Paylaş
İstanbul, geçtiğimiz hafta son derece önemli bir uluslararası tenis organizasyonuna ev sahipliği yaptı.
Üç yıl boyunca Türkiye’de düzenlenecek olan WTA Kadınlar Tenis Şampiyonası’nın ilkinden alnımızın akıyla çıktık.
Dünyanın en önemli sekiz kadın tenisçisinin maçlarını izlemek bir ayrıcalıktı.
Sinan Erdem Spor Salonu, tenisseverlerin akınına uğradı.
Kalabalığa rağmen giriş çıkışlarda neredeyse hiç sorun yaşanmadı.
İçeride, deyim yerindeyse, krallara layık bir ikram vardı.
Seyircimiz son derece bilinçliydi. Tenisçilerin hatalarından verilen puanları da alkışlayan birkaç kişi dışında herkes tenisten anlıyor ve tenis maçı nasıl izlenir gayet iyi biliyordu.
Hele bir final maçı vardı ki, resmen nefeslerimizi tutarak izledik.
Saatte 150-200 km hızla giden servislerle geçen maçta 1.750.000 dolar ile evine dönen Petra Kvitova oldu.
Bu müthiş organizasyonda Türk tenis tarihinin ilk kadın federasyon başkanı olan Ayda Uluç’un payı büyük tabii ki.
Tenise kadın eli deyince her şey daha farklı oldu.

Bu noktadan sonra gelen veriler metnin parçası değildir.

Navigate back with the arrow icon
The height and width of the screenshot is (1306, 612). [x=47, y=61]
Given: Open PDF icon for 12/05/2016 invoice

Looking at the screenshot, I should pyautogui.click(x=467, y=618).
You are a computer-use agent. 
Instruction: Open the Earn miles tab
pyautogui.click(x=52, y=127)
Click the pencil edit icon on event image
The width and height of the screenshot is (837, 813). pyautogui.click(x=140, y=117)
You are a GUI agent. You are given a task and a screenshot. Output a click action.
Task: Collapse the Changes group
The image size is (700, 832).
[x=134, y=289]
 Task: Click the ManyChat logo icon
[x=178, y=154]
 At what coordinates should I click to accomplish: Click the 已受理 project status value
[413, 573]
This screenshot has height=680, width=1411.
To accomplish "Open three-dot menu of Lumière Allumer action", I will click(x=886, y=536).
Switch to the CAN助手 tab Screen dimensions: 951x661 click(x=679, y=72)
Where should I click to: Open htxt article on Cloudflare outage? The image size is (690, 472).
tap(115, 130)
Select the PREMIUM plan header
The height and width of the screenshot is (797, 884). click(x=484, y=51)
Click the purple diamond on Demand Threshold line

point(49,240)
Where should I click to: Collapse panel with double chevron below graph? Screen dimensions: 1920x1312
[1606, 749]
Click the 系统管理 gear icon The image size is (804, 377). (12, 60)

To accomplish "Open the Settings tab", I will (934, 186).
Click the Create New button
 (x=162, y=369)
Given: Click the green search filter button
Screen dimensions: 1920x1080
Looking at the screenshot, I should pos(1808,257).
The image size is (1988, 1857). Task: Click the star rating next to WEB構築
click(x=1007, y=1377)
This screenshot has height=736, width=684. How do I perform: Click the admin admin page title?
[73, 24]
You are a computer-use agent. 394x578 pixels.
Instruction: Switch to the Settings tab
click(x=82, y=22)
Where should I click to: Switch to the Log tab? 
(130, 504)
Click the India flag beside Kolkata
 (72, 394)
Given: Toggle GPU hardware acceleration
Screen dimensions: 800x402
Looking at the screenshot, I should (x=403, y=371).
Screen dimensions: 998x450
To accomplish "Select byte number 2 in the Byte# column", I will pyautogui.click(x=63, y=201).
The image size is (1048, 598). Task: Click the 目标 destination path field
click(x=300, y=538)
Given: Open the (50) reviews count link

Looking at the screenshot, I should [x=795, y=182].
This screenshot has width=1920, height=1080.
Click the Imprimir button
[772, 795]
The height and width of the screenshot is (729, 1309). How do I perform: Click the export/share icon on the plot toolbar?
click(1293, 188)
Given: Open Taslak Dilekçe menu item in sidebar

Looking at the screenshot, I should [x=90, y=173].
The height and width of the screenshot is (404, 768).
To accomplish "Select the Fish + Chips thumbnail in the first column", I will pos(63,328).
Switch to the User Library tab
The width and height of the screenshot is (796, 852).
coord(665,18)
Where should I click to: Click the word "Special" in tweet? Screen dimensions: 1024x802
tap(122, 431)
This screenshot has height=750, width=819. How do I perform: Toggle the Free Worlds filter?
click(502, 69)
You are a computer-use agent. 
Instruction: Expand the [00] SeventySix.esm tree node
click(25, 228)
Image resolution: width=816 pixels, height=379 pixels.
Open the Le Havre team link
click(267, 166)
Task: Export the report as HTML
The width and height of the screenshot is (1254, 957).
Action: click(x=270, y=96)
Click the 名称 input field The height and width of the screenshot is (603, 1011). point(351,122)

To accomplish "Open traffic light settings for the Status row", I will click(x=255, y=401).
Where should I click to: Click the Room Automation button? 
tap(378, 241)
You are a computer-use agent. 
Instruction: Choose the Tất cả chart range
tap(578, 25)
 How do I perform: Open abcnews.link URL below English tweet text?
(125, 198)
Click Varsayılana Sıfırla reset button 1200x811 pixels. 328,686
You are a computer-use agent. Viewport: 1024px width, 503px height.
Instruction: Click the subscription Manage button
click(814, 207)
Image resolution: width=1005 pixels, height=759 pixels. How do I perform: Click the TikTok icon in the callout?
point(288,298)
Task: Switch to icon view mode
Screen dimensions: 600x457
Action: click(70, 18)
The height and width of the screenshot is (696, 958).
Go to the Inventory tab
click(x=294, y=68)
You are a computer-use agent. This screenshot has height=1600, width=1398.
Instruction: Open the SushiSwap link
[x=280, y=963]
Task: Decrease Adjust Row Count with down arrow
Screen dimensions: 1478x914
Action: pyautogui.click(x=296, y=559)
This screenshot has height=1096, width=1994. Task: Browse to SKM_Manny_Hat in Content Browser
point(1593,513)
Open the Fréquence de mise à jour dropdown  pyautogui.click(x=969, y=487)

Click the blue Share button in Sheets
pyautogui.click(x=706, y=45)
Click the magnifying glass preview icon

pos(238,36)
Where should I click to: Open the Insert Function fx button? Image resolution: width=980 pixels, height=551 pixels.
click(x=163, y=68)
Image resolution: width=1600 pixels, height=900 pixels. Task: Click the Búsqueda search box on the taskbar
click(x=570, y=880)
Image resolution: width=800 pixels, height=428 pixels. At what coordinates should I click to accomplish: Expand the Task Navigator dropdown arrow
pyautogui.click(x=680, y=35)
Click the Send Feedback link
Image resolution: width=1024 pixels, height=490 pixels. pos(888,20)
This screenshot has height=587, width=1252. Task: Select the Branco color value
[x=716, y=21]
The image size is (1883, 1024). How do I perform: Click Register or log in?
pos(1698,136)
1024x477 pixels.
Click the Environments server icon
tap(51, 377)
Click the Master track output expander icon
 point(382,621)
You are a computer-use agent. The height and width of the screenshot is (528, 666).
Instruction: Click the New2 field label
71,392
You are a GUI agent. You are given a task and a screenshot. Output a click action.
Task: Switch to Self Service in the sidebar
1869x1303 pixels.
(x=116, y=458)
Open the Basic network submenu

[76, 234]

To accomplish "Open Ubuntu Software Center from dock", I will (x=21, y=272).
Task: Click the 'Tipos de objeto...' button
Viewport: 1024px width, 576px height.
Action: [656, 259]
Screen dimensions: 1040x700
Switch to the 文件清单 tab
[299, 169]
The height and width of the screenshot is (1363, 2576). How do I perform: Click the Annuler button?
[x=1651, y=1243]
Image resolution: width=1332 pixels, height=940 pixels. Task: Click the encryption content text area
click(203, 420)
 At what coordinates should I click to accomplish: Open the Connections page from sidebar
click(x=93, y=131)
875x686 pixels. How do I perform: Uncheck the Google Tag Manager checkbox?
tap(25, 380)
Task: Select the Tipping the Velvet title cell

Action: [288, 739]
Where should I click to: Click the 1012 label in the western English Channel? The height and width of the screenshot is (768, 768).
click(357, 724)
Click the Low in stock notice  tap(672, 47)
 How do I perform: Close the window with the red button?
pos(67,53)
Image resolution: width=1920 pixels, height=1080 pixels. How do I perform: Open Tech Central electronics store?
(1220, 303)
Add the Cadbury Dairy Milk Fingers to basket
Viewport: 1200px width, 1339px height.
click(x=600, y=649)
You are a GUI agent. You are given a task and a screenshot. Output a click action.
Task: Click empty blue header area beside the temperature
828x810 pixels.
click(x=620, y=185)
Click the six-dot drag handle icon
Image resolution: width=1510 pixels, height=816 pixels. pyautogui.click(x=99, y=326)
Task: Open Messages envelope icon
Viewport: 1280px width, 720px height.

Yazıyı, izlediğimiz sekiz kadından Samantha Stosur’un sözleriyle noktalayayım: “Turnuvanın burada ilk kez düzenlendiğini düşünürsek, sanıyorum daha iyi bir seyirci olamazdı. Destekleri harika. Ayrıca insanların buraya gelmesini ve bize destek vermesini sağlayanlar da harika bir iş çıkarmış.”
Sharapova neden çekildi?
Dünyanın en önemli sekiz kadın tenisçisinin katıldığı şampiyonada en fazla ilgi çeken tenisçi tabii ki Maria Sharapova’ydı.
Sadece güzelliği, çizgilere basmama takıntısı ya da dünyanın en çok ve en seksi bağıran kadın tenisçisi olması nedeniyle değil, hem gelmeden önce hem de geldikten sonra yarattığı spekülasyonlarla.
Diğer tenisçilerden daha önce İstanbul’a gelen Sharapova için kortlar planlanandan daha erken bitirildi.
Sharapova sakatlığı nedeniyle katılması gereken bir turnuvayı pas geçip bir hafta önceden Türkiye’ye gelerek bu kortta antrenman bile yaptı.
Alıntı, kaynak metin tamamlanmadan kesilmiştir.